Jak tylko wszedłem pod prysznic, a po moim ciele spłynęły pierwsze strumienie ciepłej wody, poczułem jak wszystkie mięśnie rozluźniają się. Przez kilka minut stałem tak po prostu, mocząc głowę i napawając się tym przyjemnym uczuciem zrelaksowania. Jednak musiałem pamiętać, że mam gościa, przez co nie wypada siedzieć tutaj w nieskończoność. Po jakichś 15 minutach wyszedłem z łazienki, z mokrymi włosami ułożonymi w typowy dla mnie "artystyczny nieład". W całym mieszkaniu unosił się zapach dań przyrządzanych przez Kise. Nie zastanawiając się długo, poszedłem do kuchni. Ryota akurat nakładał porcje na talerze, gdy się obrócił, uśmiechnął się do mnie, a po chwili lekko zarumienił. Szybko odwrócił głowę pod pretekstem odłożenia patelnie na kuchenkę.
-Siadaj Kagamicchi, już podaję.
-Mhm. Co wykombinowałeś?
- Szczerze, nie chciało mi się robić niczego wymyślnego, więc po prostu naleśniki.- Usiadłem z westchnięciem na jednym z krzeseł. Riko naprawdę dała nam dzisiaj popalić.
- Najważniejsze, że jedzenie. Itadakimas!- Zaczęliśmy jeść w milczeniu, ale nie było w tym nic krępującego. W sumie to nawet miło tak mieć z kim zjeść obiad, zwłaszcza jak ktoś go dla ciebie przyrządzi. Ech... chyba za bardzo przyzwyczaiłem się do towarzystwa tej blond pierdoły. A tak swoją drogą, to muszę przyznać, że w gotowaniu też jest świetny... ciekawe jak w... STOP! DOBRY OBIADEK!
-Kagamicchi?- Na dźwięk głosu modela podniosłem głowę, żeby móc na niego spojrzeć. Nie rumień się tak uroczo ty słodka cholero...
-Hym?
- Bo myślałem, że pójdziemy zagrać, ale skoro jesteś zmęczony to dzisiaj sobie chyba odpuścimy, co?- I teraz wybieraj człowieku, spanie, czy gra z Kise... spanie, czy gra z Kise... spanie, czy Kise... spanie, czy tyłek Kise... spanie czy spanie z Kise...
-Erm... nie no co ty! Jak chcesz to możemy zagrać, nie ma problemu.- Na te słowa w oczach Ryoty pojawiły się iskierki radości. Jak niewiele trzeba, żeby go uszczęśliwić.
-Łaaaa super! Cz-czekaj, ale na pewno? mówiłeś, że jesteś zmęczony.
-Bo się rozmyślę.- Spojrzałem na Ryote z rozbawieniem. To zadziwiające, jak szybko zmienia mu się nastrój.

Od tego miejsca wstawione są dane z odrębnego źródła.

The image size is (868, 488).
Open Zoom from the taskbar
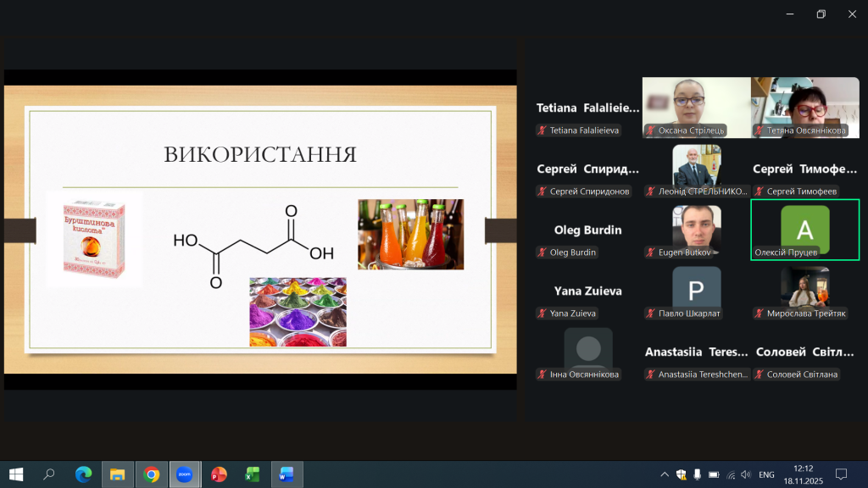point(185,474)
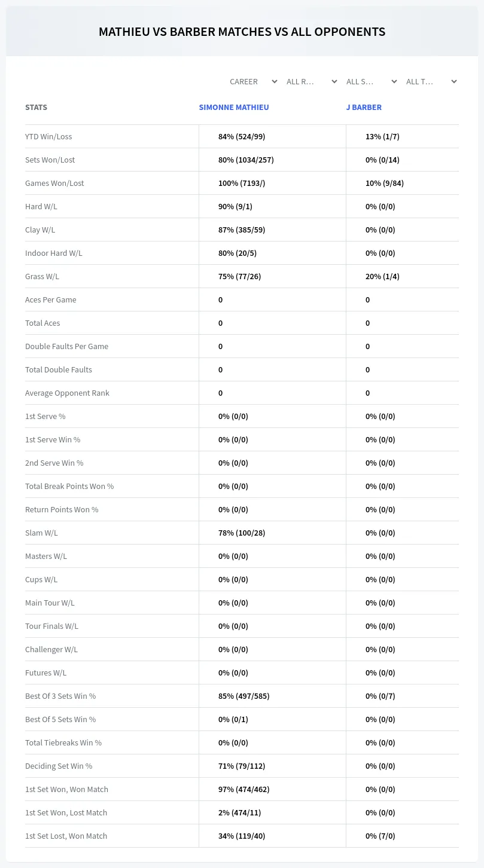This screenshot has height=868, width=484.
Task: Select the STATS column header
Action: (x=36, y=108)
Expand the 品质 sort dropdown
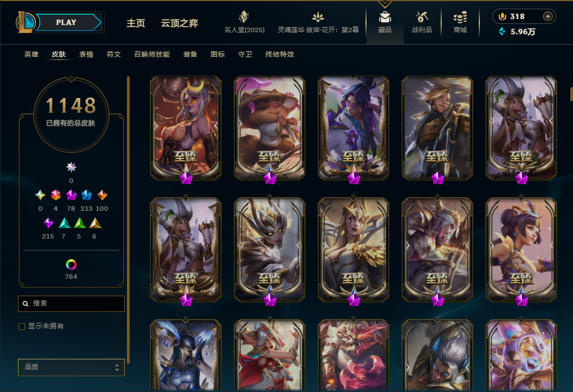The image size is (573, 392). [71, 367]
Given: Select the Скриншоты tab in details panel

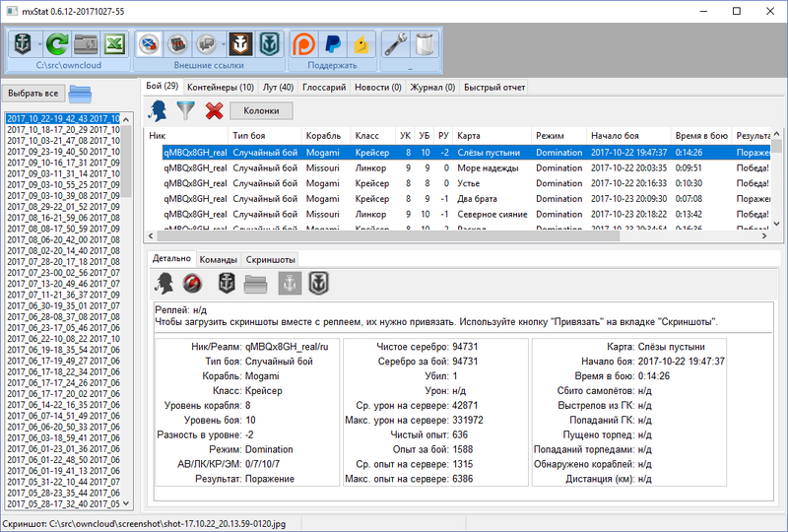Looking at the screenshot, I should 270,259.
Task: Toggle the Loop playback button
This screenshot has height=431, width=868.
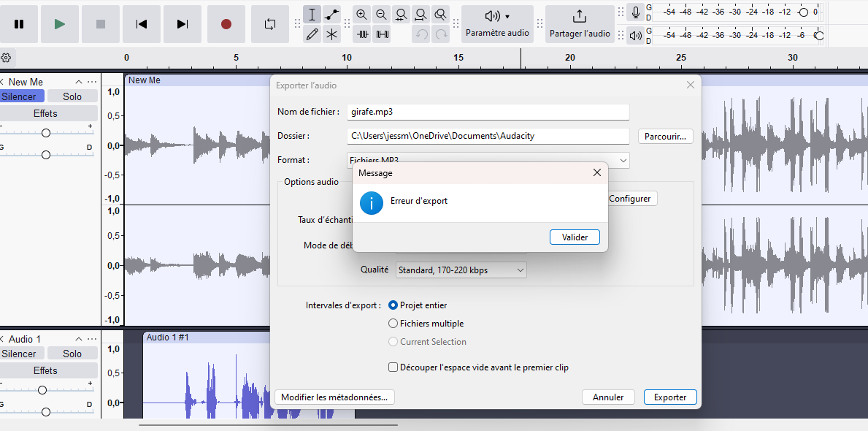Action: [270, 24]
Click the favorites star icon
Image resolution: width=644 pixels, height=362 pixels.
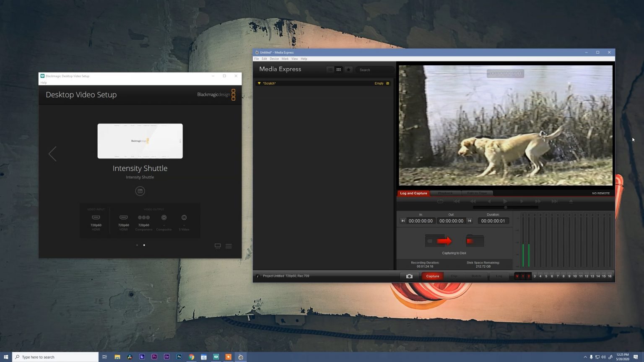tap(349, 70)
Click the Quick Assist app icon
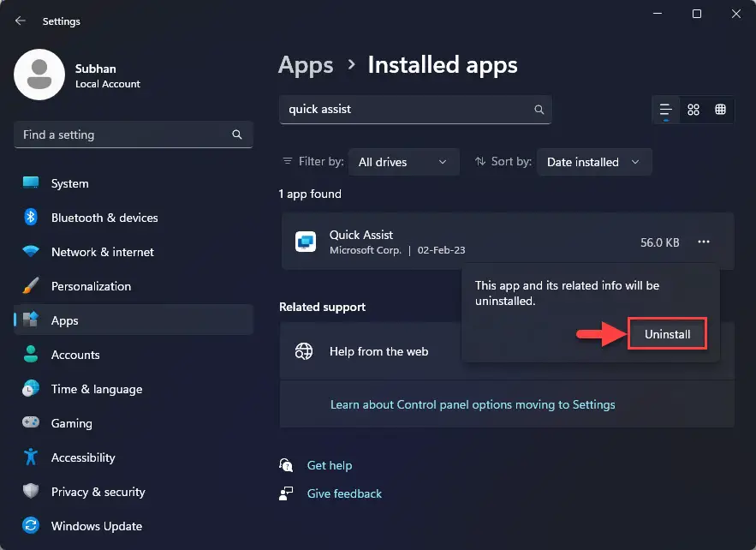 pos(306,242)
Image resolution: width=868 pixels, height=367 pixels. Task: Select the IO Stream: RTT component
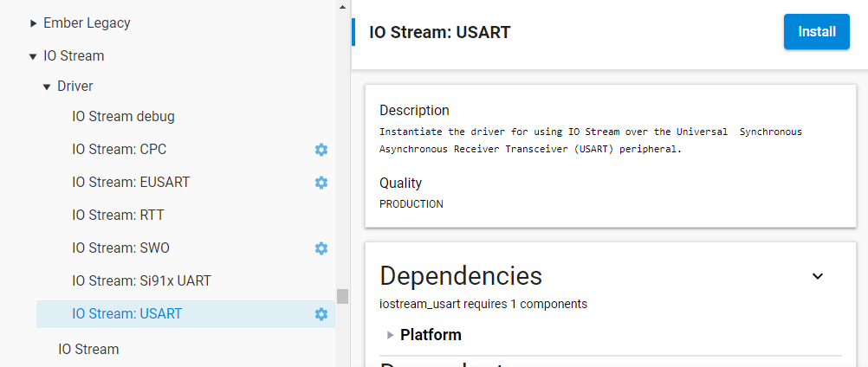click(x=118, y=216)
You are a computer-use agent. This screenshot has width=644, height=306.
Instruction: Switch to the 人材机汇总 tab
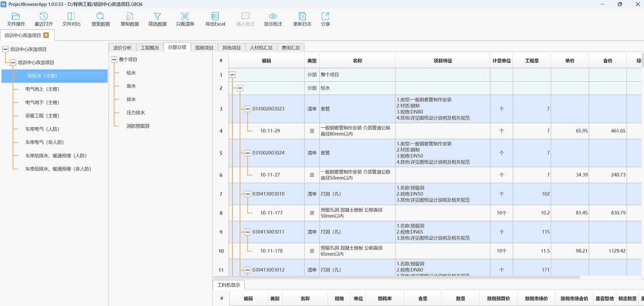coord(261,47)
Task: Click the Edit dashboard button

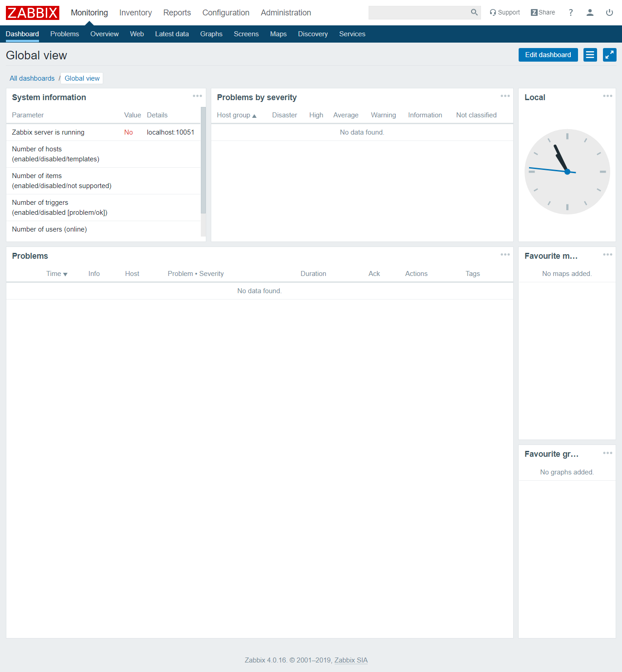Action: (x=548, y=55)
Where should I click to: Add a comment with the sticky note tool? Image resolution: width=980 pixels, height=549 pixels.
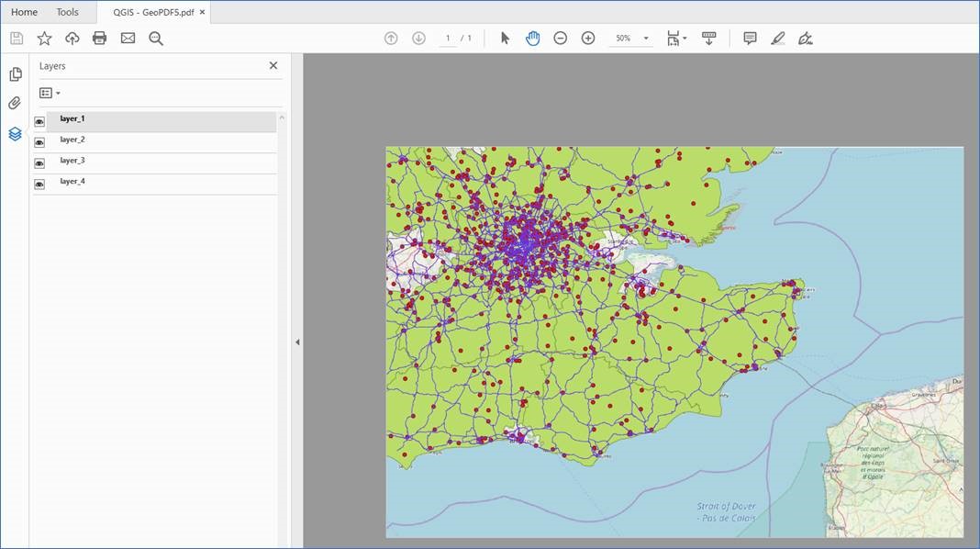click(x=750, y=38)
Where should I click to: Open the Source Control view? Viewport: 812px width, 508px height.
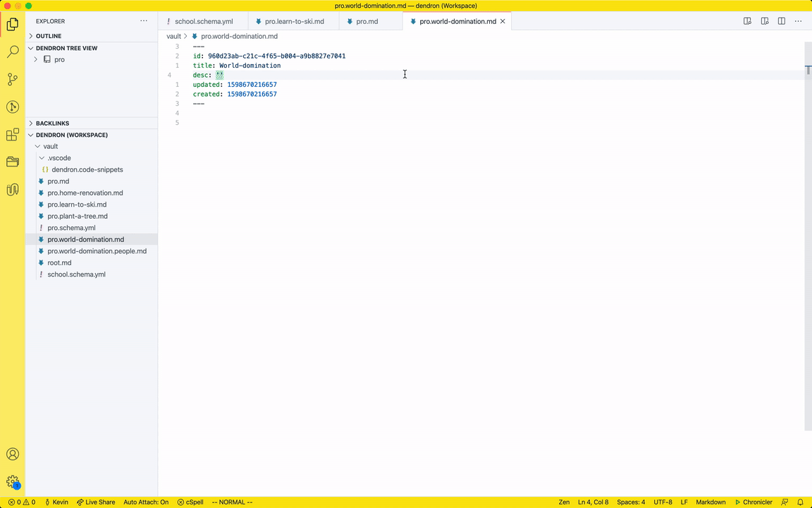[x=13, y=79]
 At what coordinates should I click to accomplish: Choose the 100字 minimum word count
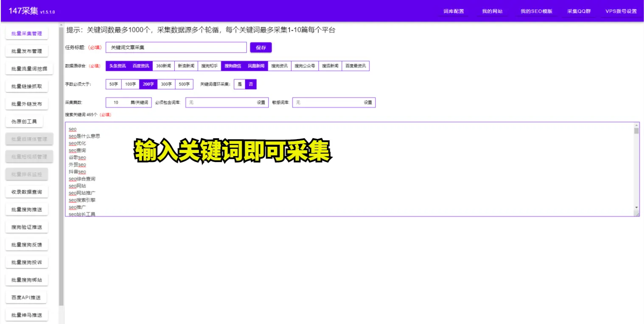point(130,84)
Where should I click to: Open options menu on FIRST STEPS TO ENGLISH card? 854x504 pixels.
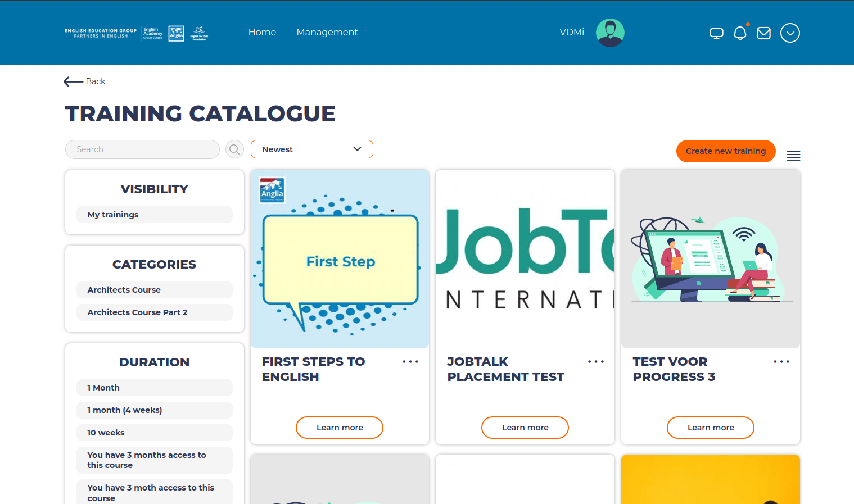[x=410, y=361]
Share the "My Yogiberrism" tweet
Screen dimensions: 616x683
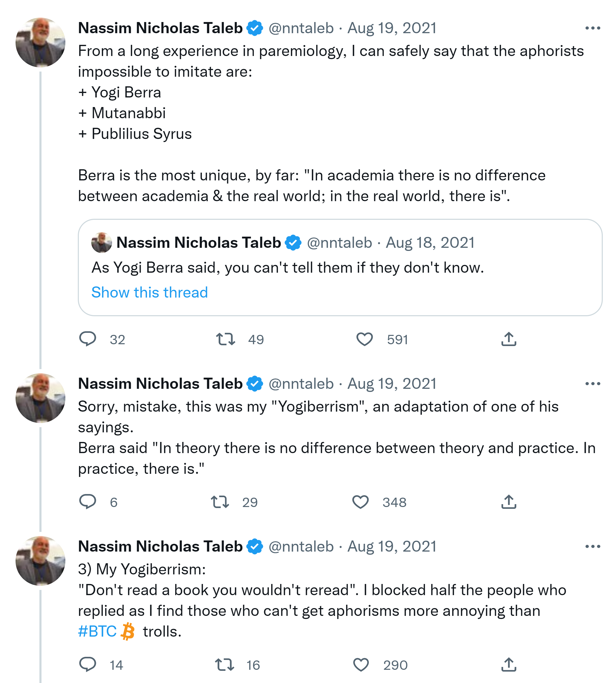click(508, 664)
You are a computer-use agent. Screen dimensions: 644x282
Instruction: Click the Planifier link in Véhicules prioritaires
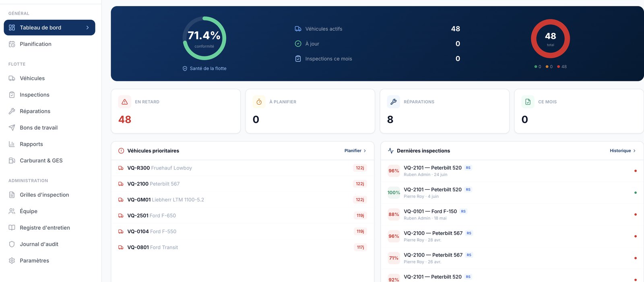click(353, 151)
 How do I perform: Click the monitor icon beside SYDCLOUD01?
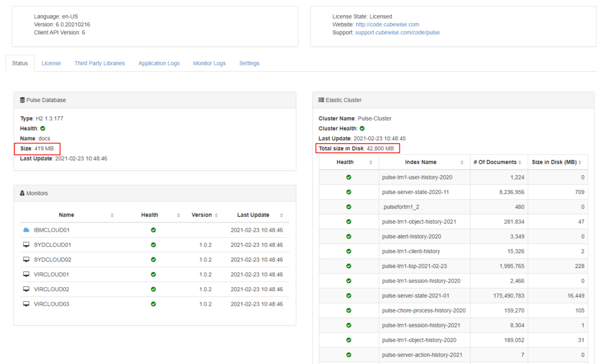(x=26, y=245)
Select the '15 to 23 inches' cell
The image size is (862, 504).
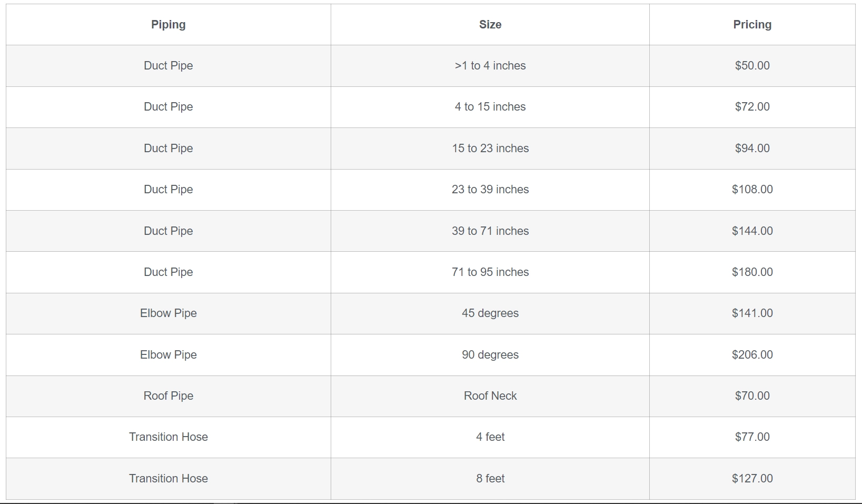(x=490, y=149)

~•~•~•~•~•~•~•~•~•~•~•~•~•~•~•~•~
*Kise
Po tym jak skończyliśmy jeść obiad, wziąłem się za zmywanie naczyń i poprosiłem Kagamicchiego, żeby znalazł też jakiś dres dla mnie, bo ja taki roztrzepany i zapomniałem zabrać. Taiga powiedział, że może być trochę luźny, ale skoro mi to nie będzie przeszkadzać, to nie ma problemu... A jednak był problem. Nie mogłem założyć koszulki. To nie tak, że była za mała, wręcz przeciwnie, nieco za luźna. Po prostu nie mogłem się zdecydować, czy się sztachnąć, czy nie. Po jakiś pięciu minutach wyglądałem jak ćpun koszulek. Dosłownie. Kagamicchi tak cudownie pachnie, że nie mogłem się oderwać. Dodatkowo myśl, że będę ją mieć na sobie... AWW! ... ... Pleas, wait! LOADING... Zabrzmiałem jak jakiś rasowy zboczeniec fetyszysta. Eh, co się ze mną dzieje? Gdzie mój mózg?!
W końcu po jakichś 10 minutach złożyłem nieszczęsny T-shirt i poszliśmy na boisko. Na początku szanse były wyrównane, ale po dłuższej chwili zauważyłem, że Taiga rusza się wolniej niż normalnie. Zmęczenie dawało mu się we znaki, a mimo to zgodził się zagrać ze mną.
-Kagamicchi może wracajmy już, co?- Chłopak obrócił się w moją stronę i otarł wierzchem dłoni pot z czoła. Ty seksowna cholero!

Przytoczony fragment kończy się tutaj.